I like this sound bite:
Also, if you create great UX it will always lead to better user satisfaction, joy and happiness - and it’s a well know fact that happier users are - better and more motivated and productive workers.
My take on what makes a great UX…
For me a great UX:
- Turns users into advocates leading to an increase in most of these ‘Hard’ and ‘Soft’ metrics by default
- Should be analogous with great typography: transparent, ease information comprehension and consumption
- Doesn’t interrupt the ‘experience flow’
- Considers ‘emotional design’ and the users emotional responses.
UX: Time to get emotional
I started thinking about how I capture the ‘emotion’ of an experience.

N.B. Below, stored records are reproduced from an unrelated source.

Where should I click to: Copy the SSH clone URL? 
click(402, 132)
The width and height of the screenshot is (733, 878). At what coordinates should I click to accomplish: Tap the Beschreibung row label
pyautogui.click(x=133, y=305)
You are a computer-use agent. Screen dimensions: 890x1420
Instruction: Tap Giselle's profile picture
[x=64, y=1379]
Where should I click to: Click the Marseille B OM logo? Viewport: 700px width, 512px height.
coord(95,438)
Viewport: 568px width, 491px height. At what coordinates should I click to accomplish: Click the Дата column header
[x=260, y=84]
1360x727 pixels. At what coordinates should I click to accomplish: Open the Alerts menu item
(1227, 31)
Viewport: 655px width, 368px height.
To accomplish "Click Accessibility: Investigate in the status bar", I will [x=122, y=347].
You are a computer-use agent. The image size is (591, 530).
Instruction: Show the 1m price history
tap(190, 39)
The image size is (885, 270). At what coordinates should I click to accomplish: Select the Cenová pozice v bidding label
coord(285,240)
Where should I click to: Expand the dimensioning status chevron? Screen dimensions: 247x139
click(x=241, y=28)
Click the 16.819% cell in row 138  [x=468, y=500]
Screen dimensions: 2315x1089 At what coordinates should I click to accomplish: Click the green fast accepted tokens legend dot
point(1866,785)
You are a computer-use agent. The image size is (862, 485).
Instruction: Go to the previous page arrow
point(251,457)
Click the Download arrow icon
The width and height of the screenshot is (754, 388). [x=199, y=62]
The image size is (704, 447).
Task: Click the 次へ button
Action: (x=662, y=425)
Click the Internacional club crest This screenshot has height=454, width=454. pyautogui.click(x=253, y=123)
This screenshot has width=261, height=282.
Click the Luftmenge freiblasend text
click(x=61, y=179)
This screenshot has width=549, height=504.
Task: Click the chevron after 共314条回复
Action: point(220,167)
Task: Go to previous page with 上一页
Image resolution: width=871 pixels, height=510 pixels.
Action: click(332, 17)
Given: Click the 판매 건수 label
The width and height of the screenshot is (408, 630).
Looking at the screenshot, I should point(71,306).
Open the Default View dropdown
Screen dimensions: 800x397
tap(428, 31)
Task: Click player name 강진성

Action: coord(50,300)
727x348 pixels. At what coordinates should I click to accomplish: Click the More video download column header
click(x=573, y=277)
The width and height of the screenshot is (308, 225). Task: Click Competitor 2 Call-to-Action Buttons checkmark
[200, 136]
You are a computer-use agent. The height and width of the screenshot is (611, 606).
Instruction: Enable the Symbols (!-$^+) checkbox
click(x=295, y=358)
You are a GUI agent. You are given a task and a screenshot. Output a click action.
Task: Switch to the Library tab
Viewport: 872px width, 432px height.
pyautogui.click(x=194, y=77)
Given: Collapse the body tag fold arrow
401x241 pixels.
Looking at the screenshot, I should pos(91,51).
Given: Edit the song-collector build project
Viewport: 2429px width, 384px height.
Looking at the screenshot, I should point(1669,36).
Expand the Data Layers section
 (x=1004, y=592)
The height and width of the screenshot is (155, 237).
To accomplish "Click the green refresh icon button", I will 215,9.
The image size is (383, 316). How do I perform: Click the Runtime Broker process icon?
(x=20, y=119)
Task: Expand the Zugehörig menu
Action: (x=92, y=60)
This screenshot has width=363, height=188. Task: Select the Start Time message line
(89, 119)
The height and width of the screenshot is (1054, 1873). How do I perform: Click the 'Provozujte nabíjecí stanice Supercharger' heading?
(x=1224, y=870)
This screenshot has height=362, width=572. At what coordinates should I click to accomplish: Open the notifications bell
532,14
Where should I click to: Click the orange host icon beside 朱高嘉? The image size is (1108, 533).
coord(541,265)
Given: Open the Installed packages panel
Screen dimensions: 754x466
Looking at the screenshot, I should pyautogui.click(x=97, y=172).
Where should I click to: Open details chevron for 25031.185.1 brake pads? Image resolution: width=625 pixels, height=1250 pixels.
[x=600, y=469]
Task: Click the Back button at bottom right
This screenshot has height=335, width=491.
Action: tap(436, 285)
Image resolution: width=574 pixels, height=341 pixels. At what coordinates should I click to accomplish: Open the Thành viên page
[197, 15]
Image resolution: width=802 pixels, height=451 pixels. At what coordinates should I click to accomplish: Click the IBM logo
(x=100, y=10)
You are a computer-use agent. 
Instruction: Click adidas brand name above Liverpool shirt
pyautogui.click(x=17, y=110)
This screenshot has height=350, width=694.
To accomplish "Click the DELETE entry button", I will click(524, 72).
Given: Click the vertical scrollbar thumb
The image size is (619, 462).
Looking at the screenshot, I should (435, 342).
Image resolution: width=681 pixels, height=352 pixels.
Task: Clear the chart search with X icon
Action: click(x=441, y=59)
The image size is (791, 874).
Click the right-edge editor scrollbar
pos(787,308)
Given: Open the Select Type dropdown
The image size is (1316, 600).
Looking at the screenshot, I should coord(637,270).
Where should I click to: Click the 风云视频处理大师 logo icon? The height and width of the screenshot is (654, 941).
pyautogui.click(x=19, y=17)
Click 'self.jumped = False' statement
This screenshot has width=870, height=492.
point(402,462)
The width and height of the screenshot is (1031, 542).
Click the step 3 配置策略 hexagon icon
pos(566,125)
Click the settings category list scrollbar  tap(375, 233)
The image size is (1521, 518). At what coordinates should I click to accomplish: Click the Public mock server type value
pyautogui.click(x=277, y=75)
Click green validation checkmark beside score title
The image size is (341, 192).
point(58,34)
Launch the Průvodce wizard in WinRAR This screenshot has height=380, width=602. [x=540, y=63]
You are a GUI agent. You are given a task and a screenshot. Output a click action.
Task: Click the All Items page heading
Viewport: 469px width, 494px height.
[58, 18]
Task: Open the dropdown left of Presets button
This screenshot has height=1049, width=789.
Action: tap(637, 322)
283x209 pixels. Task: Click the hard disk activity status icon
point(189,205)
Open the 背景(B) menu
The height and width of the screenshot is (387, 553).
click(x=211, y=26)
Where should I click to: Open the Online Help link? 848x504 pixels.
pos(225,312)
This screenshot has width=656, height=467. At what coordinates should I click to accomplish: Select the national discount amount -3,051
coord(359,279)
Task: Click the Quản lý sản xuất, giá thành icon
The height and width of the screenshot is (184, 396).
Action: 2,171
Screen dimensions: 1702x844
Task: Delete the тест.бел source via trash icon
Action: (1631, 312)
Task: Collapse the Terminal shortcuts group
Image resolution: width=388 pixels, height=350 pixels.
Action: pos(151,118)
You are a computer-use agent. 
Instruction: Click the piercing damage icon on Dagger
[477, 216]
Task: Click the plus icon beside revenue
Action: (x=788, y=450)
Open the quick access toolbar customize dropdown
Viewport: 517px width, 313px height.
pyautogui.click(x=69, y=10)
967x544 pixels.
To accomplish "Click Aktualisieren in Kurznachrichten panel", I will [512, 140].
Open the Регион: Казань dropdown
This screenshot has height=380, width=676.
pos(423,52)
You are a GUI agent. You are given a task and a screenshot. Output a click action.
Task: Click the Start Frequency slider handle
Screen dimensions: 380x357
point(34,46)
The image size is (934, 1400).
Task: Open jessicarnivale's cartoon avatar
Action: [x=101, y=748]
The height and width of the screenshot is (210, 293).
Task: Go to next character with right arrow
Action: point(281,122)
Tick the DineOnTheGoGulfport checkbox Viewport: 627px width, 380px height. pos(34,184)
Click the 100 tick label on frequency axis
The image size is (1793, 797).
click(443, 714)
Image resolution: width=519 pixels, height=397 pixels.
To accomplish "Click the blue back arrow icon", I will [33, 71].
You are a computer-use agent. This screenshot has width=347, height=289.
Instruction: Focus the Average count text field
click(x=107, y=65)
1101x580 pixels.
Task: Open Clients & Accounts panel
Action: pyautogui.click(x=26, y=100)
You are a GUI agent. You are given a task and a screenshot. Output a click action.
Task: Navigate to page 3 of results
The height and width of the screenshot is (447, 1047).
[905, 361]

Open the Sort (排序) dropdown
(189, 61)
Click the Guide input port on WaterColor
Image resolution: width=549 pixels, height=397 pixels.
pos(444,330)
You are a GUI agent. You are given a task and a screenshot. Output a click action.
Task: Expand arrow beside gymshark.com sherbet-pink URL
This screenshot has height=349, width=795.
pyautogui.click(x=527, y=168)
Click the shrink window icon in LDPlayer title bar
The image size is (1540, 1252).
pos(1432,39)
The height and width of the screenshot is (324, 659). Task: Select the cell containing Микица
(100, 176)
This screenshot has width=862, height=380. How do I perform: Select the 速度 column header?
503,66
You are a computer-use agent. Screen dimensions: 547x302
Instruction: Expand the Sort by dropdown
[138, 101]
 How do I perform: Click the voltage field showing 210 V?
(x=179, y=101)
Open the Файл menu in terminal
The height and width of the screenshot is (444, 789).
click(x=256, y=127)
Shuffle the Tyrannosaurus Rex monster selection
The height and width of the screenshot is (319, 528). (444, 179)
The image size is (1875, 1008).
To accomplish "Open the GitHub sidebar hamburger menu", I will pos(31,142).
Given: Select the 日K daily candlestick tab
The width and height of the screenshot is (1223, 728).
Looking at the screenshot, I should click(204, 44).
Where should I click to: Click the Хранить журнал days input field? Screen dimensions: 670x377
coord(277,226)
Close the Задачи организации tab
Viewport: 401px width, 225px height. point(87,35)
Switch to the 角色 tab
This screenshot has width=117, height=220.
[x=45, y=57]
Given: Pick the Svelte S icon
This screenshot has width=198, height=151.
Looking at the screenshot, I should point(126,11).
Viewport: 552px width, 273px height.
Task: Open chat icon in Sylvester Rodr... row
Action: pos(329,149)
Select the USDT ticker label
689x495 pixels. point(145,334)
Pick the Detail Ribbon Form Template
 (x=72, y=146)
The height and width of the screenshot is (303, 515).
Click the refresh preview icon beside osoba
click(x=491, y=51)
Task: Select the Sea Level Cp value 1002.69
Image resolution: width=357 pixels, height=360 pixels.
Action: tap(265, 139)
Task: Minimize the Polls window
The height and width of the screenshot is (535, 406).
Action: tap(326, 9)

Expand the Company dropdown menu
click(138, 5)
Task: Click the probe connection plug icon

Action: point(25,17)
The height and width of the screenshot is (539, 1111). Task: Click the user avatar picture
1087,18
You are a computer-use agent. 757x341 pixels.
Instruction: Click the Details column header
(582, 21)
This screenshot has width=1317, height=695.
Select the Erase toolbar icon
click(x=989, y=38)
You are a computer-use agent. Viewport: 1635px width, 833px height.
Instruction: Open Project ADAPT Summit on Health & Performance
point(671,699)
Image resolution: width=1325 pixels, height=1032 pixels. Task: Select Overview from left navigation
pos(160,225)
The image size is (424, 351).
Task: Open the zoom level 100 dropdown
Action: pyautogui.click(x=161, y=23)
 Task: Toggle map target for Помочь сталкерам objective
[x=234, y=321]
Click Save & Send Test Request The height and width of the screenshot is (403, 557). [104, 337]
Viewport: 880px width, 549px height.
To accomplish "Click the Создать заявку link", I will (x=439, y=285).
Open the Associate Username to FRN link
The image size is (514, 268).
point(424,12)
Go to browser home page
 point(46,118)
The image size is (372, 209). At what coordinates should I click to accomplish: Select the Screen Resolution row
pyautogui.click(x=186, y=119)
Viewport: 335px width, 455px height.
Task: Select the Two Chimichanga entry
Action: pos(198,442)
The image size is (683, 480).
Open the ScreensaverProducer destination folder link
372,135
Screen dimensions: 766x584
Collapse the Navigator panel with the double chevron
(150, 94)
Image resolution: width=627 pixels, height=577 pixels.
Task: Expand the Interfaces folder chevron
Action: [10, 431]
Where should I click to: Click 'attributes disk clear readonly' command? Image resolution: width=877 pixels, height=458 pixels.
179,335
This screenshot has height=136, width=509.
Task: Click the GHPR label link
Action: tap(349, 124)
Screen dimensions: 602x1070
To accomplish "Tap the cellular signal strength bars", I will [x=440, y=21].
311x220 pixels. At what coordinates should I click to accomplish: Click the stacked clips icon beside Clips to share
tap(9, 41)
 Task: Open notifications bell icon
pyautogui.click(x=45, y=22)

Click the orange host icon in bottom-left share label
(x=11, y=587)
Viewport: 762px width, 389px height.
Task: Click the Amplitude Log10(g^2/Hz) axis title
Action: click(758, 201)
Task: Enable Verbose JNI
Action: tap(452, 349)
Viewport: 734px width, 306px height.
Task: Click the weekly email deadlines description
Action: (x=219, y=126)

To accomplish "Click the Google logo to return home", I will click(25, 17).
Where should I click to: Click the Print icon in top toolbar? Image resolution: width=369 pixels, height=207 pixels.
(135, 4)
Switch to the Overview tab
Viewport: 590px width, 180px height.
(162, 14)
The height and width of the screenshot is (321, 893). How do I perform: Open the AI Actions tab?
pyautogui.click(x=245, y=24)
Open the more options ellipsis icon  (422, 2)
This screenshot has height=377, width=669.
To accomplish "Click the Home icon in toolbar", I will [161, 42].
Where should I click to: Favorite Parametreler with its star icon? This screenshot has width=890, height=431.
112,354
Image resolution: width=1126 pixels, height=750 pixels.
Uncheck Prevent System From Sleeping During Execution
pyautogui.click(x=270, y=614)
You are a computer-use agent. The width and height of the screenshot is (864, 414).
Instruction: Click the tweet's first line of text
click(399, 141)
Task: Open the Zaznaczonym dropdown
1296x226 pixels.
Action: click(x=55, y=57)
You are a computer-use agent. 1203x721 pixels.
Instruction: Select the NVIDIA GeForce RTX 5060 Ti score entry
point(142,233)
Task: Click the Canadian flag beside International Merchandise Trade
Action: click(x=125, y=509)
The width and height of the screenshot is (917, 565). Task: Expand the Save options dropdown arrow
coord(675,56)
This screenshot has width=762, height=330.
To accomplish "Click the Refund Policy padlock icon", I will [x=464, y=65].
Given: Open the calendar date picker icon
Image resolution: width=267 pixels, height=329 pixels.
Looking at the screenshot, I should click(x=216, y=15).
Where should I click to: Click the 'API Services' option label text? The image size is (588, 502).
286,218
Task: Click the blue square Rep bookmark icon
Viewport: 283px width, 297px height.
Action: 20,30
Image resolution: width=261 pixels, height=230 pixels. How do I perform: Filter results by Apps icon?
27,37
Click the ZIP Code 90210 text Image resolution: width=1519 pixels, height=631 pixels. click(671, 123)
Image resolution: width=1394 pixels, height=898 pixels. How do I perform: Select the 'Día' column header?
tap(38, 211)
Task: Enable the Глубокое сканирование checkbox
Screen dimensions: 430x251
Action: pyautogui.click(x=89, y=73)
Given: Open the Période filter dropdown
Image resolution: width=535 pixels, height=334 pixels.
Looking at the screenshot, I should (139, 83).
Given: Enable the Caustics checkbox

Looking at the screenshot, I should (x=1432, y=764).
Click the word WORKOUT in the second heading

It would be interesting to add some emotional user metrics to the list of elements, over and above just ‘Customer Satisfaction’:
| Hard | Soft |
| Conversion / Acquisition | Engagement |
| Lead generations | Customer satisfaction |
| Retention | Loyalty to brand / Building champions |
| (Targeted) traffic | Utilization and product / service adoption |
| Viral referrals (not only videos) | Awareness |
| Channel migration | Ethics |
| Employee productivity | |
| Cost savings |
I’ve been following the development of Emotional Design over at the Design & Emotion Society for a while and researching the emotional responses to images and text - following some ideas from ‘Persuasive Imagery edited by Linda M. Scott and Rajeev Batra’.
Capturing the desired emotional response and the actual user response is a fuzzy area, but the tools are getting better all the time.
I’m wondering if quantifying the emotional response is the real driver for discovering valuable ROI within technology? Don Norman discusses this in an interview over at Design & Emotion.
I apply these factors to my UX Design at Caplin. Although the domain of SDPs (Single Dealer Platforms) for financial trading is typically seen as an area where emotions are kept in check, we are finding that the reality is different and user emotions matter as much here as anywhere else.